(Beginning of SUPPLIED RECORDS)

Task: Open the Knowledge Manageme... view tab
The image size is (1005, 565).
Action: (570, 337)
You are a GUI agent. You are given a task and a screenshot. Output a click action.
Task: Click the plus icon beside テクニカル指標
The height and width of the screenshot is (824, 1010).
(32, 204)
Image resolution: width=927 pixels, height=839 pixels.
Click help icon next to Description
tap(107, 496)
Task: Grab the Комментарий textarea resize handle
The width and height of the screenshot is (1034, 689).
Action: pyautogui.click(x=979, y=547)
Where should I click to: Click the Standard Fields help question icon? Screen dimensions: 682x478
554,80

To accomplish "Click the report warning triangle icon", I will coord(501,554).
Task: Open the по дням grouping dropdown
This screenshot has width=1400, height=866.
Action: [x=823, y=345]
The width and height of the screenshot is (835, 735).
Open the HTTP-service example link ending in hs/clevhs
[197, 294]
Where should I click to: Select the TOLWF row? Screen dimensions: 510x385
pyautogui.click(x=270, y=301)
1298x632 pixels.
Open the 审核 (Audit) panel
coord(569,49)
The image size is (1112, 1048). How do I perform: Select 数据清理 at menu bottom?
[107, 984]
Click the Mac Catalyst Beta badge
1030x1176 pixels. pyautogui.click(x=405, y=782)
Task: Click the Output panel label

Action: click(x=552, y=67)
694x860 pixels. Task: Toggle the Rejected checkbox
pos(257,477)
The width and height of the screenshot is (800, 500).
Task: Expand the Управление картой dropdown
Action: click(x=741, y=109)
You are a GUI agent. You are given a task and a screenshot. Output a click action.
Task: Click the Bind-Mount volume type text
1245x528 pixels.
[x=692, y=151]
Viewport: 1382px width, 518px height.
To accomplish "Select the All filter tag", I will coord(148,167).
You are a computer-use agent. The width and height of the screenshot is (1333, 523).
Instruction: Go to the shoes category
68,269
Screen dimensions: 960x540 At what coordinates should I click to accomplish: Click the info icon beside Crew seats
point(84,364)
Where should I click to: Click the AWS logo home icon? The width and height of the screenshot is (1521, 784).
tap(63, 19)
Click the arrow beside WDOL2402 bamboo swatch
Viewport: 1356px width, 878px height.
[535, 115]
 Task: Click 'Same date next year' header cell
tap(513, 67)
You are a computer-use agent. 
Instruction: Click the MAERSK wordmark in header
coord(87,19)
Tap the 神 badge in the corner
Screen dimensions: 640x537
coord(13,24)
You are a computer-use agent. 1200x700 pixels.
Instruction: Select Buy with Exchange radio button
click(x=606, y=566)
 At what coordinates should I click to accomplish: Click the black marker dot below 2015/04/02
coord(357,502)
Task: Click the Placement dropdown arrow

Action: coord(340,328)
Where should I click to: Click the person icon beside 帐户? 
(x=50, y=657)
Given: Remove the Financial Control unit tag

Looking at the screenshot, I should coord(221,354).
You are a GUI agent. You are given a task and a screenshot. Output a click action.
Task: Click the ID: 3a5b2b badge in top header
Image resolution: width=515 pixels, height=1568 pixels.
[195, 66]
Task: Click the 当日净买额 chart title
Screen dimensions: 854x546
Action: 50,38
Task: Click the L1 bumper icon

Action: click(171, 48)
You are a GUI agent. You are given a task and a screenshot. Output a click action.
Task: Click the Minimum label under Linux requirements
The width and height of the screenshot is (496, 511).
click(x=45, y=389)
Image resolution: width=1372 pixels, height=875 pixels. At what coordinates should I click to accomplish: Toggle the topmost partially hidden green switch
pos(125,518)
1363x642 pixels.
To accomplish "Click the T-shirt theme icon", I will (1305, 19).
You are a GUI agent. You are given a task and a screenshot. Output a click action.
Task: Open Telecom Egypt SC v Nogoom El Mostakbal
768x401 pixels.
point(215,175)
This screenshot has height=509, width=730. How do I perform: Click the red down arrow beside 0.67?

(End of SUPPLIED RECORDS)

| BRIEF |
Consider the entries above and return each line with the string "computer".

| RESULT FOR THIS TASK |
You are a computer-use agent. The width and height of the screenshot is (1333, 523).
You are a computer-use agent. 
You are a computer-use agent. 1200x700 pixels.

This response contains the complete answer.